In the Chapter 2, we looked at short patterns to see how they could help us time the market. In this chapter, we are going to look at the adult versions—the classic chart patterns to see how they can help us swing trade.

Before I get to the best chart patterns for swing trading, let me share this discovery. Knowing that a stock has a tendency to return to the breakout price (a throwback or pullback) is very important to swing traders. I found that stocks with low noise after the breakout (the definition of noise is complex, but it measures how much overlap a price bar has with adjacent bars; low noise means little overlap) tend to have more throwbacks and pullbacks than do their more-noisy counterparts.

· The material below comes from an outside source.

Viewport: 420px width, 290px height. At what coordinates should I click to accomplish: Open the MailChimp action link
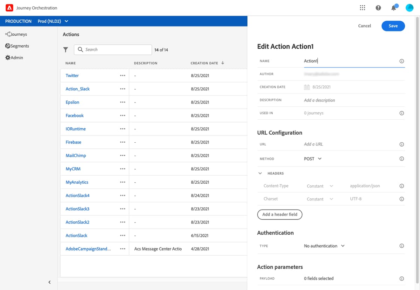point(75,155)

Here is my interpretation of this: stocks that form straight-line runs after the breakout tend to throwback or pullback more often than do those not forming straight-line runs. If you are not paying attention, then take another sip of coffee because that is an important finding.

I checked my chart pattern database and found that 152 of 196 cases of a straight-line run during or after an upward breakout lead to a throwback. That is a 78 percent success rate. (The ascending triangle in Figure 3.6 shows an example as do Figures 3.9 and 3.11.)

Pullbacks show the same tendency to occur after a straight-line run down from a breakout. I found 104 instances out of 150 where it was true, for a 69 percent success rate. In other words, if price is making ...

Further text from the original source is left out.